Challenges:
[a] In the PowerPaint pipeline post, do statements (i), (ii) and (iii) agree with it? Answer yes or no for each, and quote the words that decide it. (i) The output image comes out covered with a red layer. (ii) The pipeline is created with the safety checker turned on. (iii) The brushnet is built from the unet.
[b] Using the PowerPaint pipeline post, answer each question on its own line, marked (i), (ii) and (iii).
(i) On which branch is the pipeline set up?
(ii) What folder name is joined to checkpoint_dir to make base_model_path?
(iii) What value is low_cpu_mem_usage given?
[c] Extend the PowerPaint pipeline post, starting right after its last line of code.

PowerPaint pipeline at dev branch

at dev brach, init pipeline as following code, but the output image is covered with a red layer `# brushnet-based version unet = UNet2DConditionModel.from_pretrained( "stable-diffusion-v1-5/stable-diffusion-v1-5", subfolder="unet", revision=None, torch_dtype=weight_dtype, ) text_encoder = CLIPTextModel.from_pretrained( "stable-diffusion-v1-5/stable-diffusion-v1-5", subfolder="text_encoder", revision=None, torch_dtype=weight_dtype, ) brushnet = BrushNetModel.from_unet(unet)

checkpoint_dir = "cache/huggingface/hub/models--JunhaoZhuang--PowerPaint-v2-1/snapshots/5ae2be3ac38b162df209b7ad5de036d339081e33"
base_model_path = os.path.join(checkpoint_dir, "realisticVisionV60B1_v51VAE")
        
pipe = StableDiffusionPowerPaintBrushNetPipeline.from_pretrained(
    base_model_path,
    brushnet=brushnet,
    text_encoder=text_encoder,
    torch_dtype=weight_dtype,
    low_cpu_mem_usage=False,
    safety_checker=None,
)
pipe.unet = UNet2DConditionModel.from_pretrained(
    base_model_path,
    subfolder="unet",
    revision=None,
    torch_dtype=weight_dtype,
)

Dataset:
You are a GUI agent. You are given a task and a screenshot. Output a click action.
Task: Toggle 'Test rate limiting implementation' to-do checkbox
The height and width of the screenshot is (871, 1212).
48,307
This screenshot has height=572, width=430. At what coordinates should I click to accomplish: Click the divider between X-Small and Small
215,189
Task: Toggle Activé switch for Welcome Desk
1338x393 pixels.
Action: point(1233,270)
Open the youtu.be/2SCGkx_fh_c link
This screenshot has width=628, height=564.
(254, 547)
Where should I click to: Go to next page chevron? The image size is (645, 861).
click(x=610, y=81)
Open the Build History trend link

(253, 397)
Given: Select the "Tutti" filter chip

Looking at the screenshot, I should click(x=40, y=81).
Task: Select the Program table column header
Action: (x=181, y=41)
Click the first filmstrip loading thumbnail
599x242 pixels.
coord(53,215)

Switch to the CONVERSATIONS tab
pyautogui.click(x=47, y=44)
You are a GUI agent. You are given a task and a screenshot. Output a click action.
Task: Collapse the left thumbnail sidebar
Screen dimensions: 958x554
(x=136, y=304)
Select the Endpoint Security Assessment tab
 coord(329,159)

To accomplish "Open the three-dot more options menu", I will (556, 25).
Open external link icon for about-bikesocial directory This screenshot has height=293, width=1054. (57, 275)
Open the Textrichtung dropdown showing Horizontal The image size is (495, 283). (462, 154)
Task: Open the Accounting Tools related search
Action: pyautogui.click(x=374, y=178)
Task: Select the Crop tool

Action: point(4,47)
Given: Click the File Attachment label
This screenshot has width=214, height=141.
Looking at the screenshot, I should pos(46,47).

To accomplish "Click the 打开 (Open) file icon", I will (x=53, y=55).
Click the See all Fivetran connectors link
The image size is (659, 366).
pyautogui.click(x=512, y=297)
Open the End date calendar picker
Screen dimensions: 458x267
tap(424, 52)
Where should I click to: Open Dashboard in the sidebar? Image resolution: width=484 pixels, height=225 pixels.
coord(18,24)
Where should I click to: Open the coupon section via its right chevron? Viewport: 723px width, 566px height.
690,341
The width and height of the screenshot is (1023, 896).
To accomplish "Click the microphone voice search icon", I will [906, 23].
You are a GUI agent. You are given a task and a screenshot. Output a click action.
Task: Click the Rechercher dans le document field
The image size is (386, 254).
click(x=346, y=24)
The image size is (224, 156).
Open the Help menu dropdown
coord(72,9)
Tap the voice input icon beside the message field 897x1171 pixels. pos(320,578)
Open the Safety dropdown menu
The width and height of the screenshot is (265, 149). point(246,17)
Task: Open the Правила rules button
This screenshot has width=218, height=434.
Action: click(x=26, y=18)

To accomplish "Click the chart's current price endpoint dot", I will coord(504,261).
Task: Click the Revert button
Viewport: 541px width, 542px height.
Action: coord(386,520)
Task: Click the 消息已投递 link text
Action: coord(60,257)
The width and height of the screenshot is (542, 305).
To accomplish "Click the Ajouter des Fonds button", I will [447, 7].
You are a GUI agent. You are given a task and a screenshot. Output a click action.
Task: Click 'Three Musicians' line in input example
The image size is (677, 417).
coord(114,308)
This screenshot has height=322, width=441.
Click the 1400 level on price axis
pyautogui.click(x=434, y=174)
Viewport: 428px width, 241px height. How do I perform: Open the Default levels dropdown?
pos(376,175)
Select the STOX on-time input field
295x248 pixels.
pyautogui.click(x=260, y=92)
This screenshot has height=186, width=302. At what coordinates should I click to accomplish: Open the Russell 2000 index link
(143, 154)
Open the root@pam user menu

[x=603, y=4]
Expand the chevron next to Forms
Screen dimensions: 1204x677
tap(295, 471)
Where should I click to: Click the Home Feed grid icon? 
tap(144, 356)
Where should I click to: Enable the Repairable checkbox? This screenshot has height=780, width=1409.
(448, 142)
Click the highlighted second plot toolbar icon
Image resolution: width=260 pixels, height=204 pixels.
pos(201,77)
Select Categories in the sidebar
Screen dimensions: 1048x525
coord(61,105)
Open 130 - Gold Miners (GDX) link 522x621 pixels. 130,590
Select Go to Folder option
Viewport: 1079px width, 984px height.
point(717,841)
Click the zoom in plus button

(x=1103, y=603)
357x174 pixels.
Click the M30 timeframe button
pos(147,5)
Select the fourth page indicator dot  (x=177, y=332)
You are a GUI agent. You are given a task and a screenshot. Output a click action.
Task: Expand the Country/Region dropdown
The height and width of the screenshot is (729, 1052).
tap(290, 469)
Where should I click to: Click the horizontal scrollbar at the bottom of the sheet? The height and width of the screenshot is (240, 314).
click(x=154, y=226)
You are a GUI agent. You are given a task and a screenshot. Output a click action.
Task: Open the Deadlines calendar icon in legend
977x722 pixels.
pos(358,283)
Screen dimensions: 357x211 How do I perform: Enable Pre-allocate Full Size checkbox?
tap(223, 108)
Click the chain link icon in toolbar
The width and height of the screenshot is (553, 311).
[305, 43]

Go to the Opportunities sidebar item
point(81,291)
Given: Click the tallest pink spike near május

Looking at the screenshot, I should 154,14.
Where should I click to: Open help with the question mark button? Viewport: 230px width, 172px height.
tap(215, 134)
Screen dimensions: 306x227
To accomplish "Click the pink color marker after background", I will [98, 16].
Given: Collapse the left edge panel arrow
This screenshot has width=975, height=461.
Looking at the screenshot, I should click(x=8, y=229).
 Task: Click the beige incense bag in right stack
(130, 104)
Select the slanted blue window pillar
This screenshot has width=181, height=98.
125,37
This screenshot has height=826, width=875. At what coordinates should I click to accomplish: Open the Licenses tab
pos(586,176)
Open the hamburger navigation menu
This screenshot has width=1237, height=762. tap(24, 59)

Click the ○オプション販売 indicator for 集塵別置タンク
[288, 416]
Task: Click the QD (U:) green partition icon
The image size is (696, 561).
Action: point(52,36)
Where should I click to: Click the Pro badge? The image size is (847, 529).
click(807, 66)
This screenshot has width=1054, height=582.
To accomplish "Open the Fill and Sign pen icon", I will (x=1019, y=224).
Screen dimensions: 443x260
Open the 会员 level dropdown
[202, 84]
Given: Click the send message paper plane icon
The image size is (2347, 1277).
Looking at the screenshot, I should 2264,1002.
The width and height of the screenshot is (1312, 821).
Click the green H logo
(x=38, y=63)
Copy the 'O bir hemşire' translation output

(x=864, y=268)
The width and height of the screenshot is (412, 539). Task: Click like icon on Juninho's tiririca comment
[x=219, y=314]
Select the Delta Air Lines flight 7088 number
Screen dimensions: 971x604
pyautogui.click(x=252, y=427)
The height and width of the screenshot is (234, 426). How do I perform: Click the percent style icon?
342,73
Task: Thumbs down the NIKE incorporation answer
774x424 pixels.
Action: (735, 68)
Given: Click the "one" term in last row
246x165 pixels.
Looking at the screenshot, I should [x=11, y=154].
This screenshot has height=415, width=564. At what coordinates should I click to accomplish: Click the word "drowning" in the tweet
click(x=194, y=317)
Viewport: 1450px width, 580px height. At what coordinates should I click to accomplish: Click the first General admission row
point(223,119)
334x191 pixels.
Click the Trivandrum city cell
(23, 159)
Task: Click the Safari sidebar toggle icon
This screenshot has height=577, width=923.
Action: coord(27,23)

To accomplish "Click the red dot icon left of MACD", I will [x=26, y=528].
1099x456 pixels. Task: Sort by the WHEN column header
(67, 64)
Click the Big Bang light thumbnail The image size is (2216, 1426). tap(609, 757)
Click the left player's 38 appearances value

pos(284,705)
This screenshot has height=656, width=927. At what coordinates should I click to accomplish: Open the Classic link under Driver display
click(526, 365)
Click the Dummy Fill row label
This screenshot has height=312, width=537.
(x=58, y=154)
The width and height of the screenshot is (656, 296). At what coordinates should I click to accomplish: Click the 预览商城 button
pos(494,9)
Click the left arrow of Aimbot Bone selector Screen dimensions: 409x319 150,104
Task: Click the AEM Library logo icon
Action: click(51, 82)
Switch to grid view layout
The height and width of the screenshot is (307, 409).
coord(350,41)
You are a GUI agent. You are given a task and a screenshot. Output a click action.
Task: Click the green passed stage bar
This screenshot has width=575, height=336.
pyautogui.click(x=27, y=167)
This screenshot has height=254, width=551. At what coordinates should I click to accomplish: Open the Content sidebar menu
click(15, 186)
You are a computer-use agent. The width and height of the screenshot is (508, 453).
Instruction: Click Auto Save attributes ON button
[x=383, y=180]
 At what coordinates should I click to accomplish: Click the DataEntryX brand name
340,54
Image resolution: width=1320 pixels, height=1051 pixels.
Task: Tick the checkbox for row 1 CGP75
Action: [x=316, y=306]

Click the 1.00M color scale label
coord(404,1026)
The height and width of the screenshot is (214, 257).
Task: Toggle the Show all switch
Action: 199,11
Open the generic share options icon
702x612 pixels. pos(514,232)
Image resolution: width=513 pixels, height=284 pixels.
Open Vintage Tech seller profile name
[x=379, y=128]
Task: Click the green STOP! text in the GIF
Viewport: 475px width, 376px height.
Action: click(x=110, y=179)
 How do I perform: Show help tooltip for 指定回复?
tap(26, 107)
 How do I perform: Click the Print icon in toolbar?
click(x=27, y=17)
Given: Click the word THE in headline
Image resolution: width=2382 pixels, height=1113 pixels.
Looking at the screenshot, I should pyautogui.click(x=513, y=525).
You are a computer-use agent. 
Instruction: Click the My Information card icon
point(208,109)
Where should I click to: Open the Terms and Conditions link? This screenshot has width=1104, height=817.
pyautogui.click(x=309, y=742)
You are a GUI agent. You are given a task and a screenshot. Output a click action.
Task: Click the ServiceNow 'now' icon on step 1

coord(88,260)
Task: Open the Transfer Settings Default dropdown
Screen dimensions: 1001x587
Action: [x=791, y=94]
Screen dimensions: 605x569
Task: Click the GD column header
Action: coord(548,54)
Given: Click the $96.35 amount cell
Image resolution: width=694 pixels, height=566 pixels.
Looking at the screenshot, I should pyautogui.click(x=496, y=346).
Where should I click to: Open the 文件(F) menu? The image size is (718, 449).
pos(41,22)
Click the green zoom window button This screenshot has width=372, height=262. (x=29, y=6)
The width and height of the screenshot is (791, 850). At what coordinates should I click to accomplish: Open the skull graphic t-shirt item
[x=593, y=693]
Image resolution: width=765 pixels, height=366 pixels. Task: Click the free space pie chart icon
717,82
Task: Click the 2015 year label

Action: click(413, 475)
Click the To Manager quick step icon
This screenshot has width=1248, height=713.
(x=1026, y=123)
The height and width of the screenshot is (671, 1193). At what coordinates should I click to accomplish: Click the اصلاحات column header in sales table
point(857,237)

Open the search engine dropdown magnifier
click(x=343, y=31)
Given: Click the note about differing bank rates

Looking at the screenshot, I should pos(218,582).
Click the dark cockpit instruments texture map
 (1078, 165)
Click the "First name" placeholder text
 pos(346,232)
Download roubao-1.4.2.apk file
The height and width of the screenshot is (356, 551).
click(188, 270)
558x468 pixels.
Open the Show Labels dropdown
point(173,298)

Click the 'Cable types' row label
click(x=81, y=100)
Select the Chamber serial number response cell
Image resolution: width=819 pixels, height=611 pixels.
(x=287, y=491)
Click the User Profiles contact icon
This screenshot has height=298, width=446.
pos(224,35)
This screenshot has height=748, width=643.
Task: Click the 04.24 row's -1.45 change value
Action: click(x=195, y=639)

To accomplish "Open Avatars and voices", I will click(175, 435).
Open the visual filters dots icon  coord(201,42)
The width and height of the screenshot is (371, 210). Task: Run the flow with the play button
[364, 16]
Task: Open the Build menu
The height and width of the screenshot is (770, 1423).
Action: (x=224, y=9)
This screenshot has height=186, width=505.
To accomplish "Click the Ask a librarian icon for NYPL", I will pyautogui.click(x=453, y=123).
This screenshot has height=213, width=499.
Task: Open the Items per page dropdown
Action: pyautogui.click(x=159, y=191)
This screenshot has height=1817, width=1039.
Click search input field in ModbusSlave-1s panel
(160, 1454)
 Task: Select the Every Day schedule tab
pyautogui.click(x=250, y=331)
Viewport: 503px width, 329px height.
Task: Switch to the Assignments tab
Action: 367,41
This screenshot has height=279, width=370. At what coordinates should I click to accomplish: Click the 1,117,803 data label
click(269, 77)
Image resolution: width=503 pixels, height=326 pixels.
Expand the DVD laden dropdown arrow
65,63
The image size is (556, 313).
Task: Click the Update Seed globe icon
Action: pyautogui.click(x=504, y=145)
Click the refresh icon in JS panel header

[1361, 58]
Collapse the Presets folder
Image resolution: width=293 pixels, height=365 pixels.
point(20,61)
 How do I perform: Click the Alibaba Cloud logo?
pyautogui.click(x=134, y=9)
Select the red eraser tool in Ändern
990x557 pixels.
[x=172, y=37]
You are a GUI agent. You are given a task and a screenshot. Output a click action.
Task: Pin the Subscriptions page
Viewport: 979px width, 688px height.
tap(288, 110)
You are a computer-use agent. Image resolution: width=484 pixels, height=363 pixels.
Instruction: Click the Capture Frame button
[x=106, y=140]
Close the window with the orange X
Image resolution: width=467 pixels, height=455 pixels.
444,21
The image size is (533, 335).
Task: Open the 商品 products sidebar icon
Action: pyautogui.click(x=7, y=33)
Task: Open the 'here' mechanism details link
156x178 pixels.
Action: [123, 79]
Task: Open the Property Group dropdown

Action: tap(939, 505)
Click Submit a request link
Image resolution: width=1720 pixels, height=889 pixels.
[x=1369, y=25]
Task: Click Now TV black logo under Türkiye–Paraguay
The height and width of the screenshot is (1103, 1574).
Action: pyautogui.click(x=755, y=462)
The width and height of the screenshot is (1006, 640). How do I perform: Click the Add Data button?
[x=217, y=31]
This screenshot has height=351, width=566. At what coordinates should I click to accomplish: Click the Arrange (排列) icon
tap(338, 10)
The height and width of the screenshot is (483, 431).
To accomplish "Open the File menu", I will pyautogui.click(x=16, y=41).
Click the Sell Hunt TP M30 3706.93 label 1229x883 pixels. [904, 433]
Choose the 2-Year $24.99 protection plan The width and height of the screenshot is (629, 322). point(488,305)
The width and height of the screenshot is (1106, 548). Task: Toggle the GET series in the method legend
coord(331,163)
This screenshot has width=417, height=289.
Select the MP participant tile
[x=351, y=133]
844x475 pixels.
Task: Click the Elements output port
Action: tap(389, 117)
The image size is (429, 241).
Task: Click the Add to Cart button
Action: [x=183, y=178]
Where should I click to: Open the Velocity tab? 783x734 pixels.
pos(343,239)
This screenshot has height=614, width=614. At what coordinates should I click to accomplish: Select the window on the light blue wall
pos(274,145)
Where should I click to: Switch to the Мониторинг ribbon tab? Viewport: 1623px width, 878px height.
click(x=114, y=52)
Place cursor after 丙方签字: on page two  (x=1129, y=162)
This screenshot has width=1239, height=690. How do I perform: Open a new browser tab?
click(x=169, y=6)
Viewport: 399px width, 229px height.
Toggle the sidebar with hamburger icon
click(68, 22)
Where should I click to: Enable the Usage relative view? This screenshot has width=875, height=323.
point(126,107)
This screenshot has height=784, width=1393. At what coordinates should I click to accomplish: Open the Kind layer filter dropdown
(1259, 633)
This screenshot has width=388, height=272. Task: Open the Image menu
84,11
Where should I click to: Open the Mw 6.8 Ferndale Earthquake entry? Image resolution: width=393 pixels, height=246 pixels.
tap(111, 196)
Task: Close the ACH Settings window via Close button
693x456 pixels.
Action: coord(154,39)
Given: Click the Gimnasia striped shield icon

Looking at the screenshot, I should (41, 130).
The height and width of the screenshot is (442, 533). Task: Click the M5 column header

Answer set:
[a]
(i) Yes: "the output image is covered with a red layer"
(ii) No: "safety_checker=None"
(iii) Yes: "brushnet = BrushNetModel.from_unet(unet)"

[b]
(i) The dev branch
(ii) realisticVisionV60B1_v51VAE
(iii) False

[c]
load_model(
    pipe.brushnet,
    os.path.join(checkpoint_dir, "PowerPaint_Brushnet/diffusion_pytorch_model.safetensors"),
)

# IMPORTANT: add learnable tokens for task prompts into tokenizer
placeholder_tokens = ["P_ctxt", "P_shape", "P_obj"] # [v.placeholder_tokens for k, v in args.task_prompt.items()]
initializer_token = ["a", "a", "a"] # [v.initializer_token for k, v in args.task_prompt.items()]
num_vectors_per_token = [10, 10, 10] # [v.num_vectors_per_token for k, v in args.task_prompt.items()]
placeholder_token_ids = pipe.add_tokens(
    placeholder_tokens, initializer_token, num_vectors_per_token, initialize_parameters=True
)

text_state_dict = torch.load(os.path.join(checkpoint_dir, "PowerPaint_Brushnet/pytorch_model.bin"))

P_obj_weight = text_state_dict['text_model.embeddings.token_embedding.trainable_embeddings.P_obj']
P_ctxt_weight = text_state_dict['text_model.embeddings.token_embedding.trainable_embeddings.P_ctxt']
P_shape_weight = text_state_dict['text_model.embeddings.token_embedding.trainable_embeddings.P_shape']
wraped_weight = text_state_dict['text_model.embeddings.token_embedding.wrapped.weight']

text_state_dict.pop('text_model.embeddings.token_embedding.trainable_embeddings.P_obj')
text_state_dict.pop('text_model.embeddings.token_embedding.trainable_embeddings.P_ctxt')
text_state_dict.pop('text_model.embeddings.token_embedding.trainable_embeddings.P_shape')
text_state_dict.pop('text_model.embeddings.token_embedding.wrapped.weight')

text_state_dict['text_model.embeddings.token_embedding.weight'] = torch.cat([
    wraped_weight, P_ctxt_weight, P_shape_weight, P_obj_weight])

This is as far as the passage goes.